4. A Balance of Busy and Dead Time Is KeyAlways zipping around in spaz mode without a second to spare for even a pee break is bound to take a toll on your mood. But so is idling the day away on the couch. "Overextending yourself induces stress, yet it also makes you feel productive, like you're contributing something, which is very important to happiness," says Niven. "Similarly, inactivity breeds boredom, which inspires feelings of uselessness and discontent, but lulls are vital." Essentially, all go-go-go will wipe you out, as will a solid diet of nada, but a mix of both? Bingo!

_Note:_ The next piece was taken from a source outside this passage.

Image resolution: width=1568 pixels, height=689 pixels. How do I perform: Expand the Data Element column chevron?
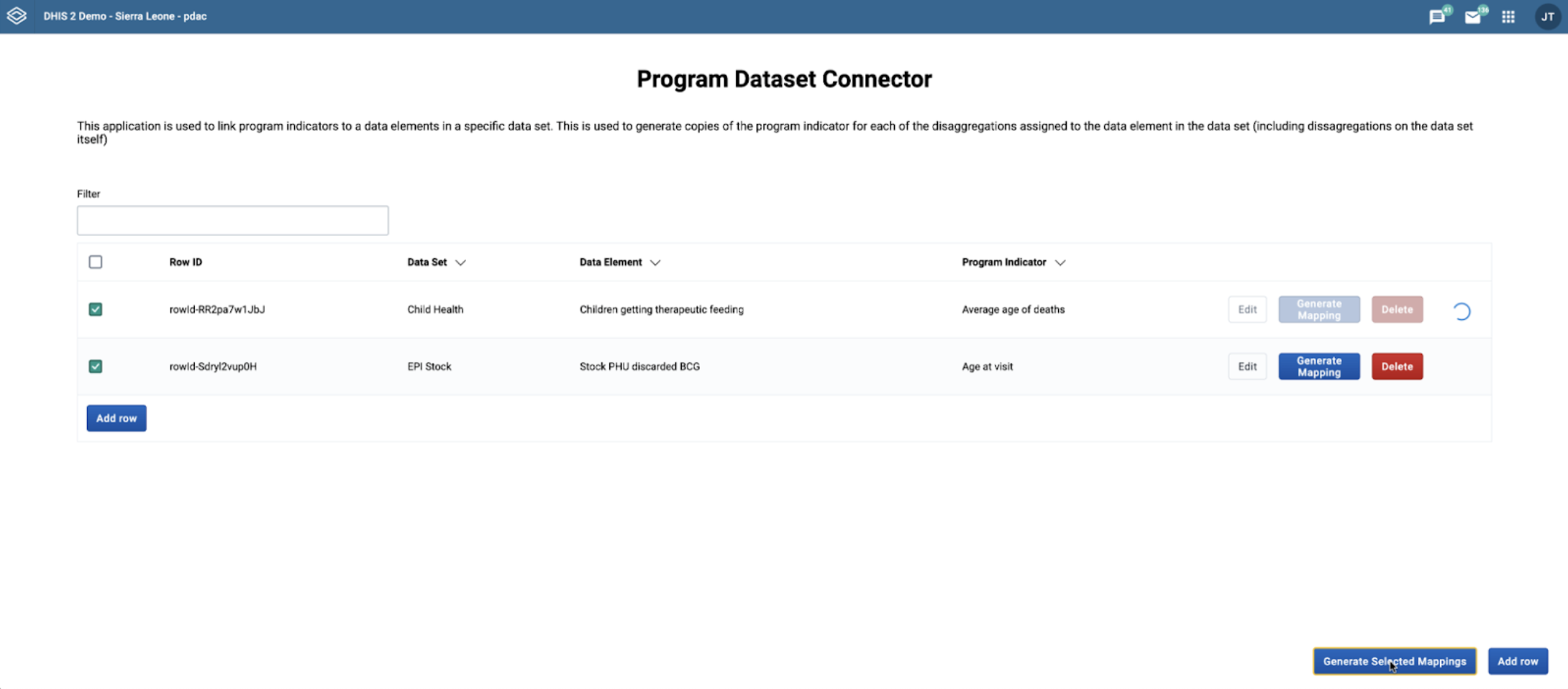(655, 263)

Okay, so how do you strike the perfect balance? Fill your days with stuff you love (your Tuesday-night step class) and stuff you have to do (balancing your checkbook). Just keep in mind that at the end of the day, you want to feel like "you've accomplished something but that you've also relaxed," says Niven. Of course, the toughest part for most of us is learning to let go. For you, it might be enough to vow not to dwell on work after-hours or to schedule regular vacations. Others find meditation helpful. No, you don't need to lie in the dark, chanting om for 10 hours. A quick eight minutes is all it takes, according to Victor Davich, author of 8 Minute Meditation.
To do: Start by sitting upright with your hands on your thighs, palms up. Close your eyes and take a deep breath. Hold it for a two-second count, then release, letting your breath ease into its natural rhythm. Focus on keeping this concentration for the eight-minute span and you'll feel lighter instantly. Really.